The real question is the presence of the Word in the world. In the second century the early Church primarily took a threefold decision: first, to establish the canon, thereby stressing the sovereignty of the Word and explaining that not only is the Old Testament "hai graphai", but together with the New Testament constitutes a single Scripture which is thus for us the master text.
However, at the same time the Church has formulated an Apostolic Succession, the episcopal ministry, in the awareness that the Word and the witness go together; that is, the Word is alive and present only thanks to the witness, so to speak, and receives from the witness its interpretation. But the witness is only such if he or she witnesses to the Word.
Third and last, the Church has added the "regula fidei" as a key for interpretation. I believe that this reciprocal compenetration constitutes an object of dissent between us, even though we are certainly united on fundamental things.

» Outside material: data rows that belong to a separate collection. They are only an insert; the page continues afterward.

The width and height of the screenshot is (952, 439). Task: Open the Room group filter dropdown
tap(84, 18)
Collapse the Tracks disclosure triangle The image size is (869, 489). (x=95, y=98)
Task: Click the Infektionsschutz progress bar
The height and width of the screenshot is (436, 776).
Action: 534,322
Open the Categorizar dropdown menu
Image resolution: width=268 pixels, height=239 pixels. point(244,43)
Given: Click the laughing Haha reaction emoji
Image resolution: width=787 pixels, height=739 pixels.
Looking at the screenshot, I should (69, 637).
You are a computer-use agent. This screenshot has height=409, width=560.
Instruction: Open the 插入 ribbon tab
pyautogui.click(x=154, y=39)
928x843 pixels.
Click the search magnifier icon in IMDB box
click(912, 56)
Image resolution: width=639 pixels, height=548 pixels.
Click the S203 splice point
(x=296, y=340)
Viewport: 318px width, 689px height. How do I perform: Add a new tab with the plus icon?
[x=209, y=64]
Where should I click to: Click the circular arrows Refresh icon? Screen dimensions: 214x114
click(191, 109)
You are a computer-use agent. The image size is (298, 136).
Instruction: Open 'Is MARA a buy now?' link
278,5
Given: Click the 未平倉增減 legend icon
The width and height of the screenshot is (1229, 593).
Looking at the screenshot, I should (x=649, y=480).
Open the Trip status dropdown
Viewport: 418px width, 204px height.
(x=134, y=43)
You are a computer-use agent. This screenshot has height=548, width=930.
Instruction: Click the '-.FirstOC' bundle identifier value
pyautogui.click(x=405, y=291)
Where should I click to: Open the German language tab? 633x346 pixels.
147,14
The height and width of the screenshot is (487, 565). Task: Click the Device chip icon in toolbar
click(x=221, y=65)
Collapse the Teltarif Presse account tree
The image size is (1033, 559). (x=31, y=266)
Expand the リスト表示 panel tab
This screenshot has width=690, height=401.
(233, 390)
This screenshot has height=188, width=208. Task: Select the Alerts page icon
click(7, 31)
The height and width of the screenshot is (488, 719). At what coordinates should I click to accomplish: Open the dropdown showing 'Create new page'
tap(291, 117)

Therefore, when we speak of ecclesiology and of ministry we must preferably speak in this combination of Word, witness and rule of faith, and consider it as an ecclesiological matter, and therefore together as a question of the Word of God, of his sovereignty and humility inasmuch as the Lord entrusts his Word, and concedes its interpretation, to witnesses which, however, must always be compared to the "regula fidei" and the integrity of the Word. Excuse me if I have expressed a personal opinion; it seemed right to do so.At this time , with the martyrdom of Christians never far from the headlines, the observation of n.84 of Pope John Paul II's Encyclical Ut Unum Sint, that a witness to death represents a perfection of communion between Christians, gains added relevance:
In a theocentric vision, we Christians already have a common Martyrology. This also includes the martyrs of our own century, more numerous than one might think, and it shows how, at a profound level, God preserves communion among the baptized in the supreme demand of faith, manifested in the sacrifice of life itself. The fact that one can die for the faith shows that other demands of the faith can also be met. I have already remarked, and with deep joy, how an imperfect but real communion is preserved and is growing at many levels of ecclesial life. I now add that this communion is already perfect in what we all consider the highest point of the life of grace, martyria unto death, the truest communion possible with Christ who shed his Blood, and by that sacrifice brings near those who once were far off (cf. Eph 2:13).